Dataset records:
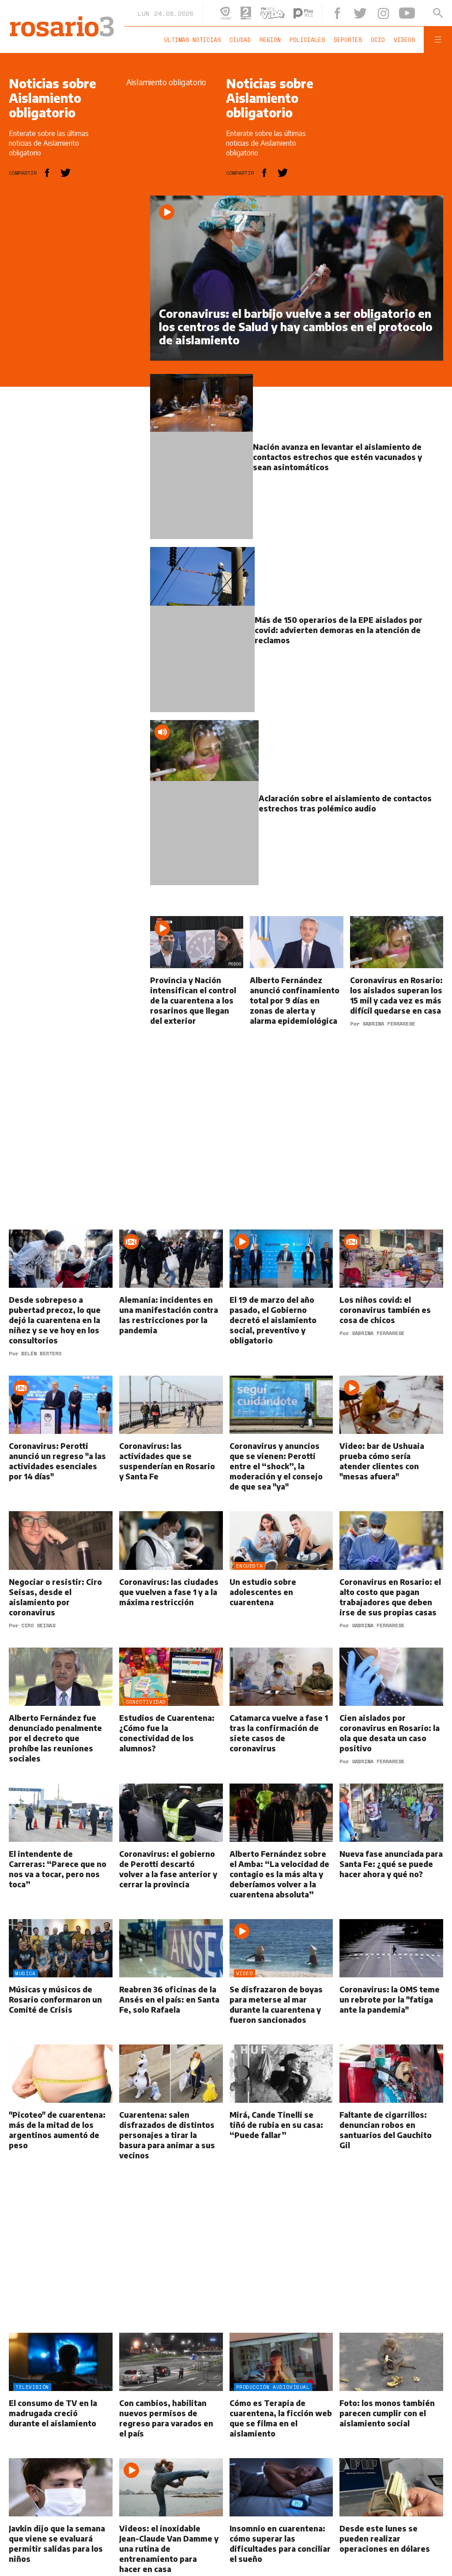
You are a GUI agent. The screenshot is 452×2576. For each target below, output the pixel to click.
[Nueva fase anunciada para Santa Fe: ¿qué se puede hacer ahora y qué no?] (391, 1852)
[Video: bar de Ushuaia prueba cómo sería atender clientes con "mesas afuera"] (391, 1444)
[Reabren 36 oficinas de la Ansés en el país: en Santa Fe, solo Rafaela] (171, 1982)
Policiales (309, 39)
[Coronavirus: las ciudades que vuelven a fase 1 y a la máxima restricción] (171, 1580)
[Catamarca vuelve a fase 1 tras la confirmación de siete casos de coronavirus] (281, 1716)
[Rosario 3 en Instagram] (386, 13)
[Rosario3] (61, 20)
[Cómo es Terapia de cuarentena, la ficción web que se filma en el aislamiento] (281, 2396)
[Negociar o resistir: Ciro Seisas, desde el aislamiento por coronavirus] (61, 1580)
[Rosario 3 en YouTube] (409, 13)
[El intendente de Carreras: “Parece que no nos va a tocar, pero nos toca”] (61, 1852)
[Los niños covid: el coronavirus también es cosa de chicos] (391, 1303)
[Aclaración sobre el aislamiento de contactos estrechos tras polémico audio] (296, 812)
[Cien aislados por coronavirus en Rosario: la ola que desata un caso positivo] (391, 1716)
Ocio (380, 39)
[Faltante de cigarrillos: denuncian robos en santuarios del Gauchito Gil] (391, 2113)
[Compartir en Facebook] (47, 173)
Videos (406, 39)
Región (271, 39)
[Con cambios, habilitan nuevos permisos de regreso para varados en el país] (171, 2396)
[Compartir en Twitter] (65, 173)
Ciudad (241, 39)
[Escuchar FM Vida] (278, 13)
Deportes (349, 39)
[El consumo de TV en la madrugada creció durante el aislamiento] (61, 2396)
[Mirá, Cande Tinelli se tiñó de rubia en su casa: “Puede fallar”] (281, 2113)
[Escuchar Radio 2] (252, 13)
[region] (75, 328)
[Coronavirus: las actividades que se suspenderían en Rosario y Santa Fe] (171, 1444)
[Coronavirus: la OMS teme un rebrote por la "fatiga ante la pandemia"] (391, 1982)
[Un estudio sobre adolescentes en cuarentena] (281, 1580)
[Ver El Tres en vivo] (232, 13)
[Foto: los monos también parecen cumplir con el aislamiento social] (391, 2396)
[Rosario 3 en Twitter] (365, 13)
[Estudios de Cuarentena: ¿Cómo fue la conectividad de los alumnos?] (171, 1716)
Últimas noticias (194, 39)
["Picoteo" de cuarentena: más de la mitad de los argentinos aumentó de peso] (61, 2113)
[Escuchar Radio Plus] (309, 13)
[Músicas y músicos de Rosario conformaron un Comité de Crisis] (61, 1982)
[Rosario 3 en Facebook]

What you need to do: Send back an exact copy of only the lines from the line with "Ciudad (241, 39)" up to and including the line with "[Coronavirus: las actividades" in the data above.

Solution to the exercise:
Ciudad (241, 39)
[Escuchar FM Vida] (278, 13)
Deportes (349, 39)
[El consumo de TV en la madrugada creció durante el aislamiento] (61, 2396)
[Mirá, Cande Tinelli se tiñó de rubia en su casa: “Puede fallar”] (281, 2113)
[Escuchar Radio 2] (252, 13)
[region] (75, 328)
[Coronavirus: las actividades que se suspenderían en Rosario y Santa Fe] (171, 1444)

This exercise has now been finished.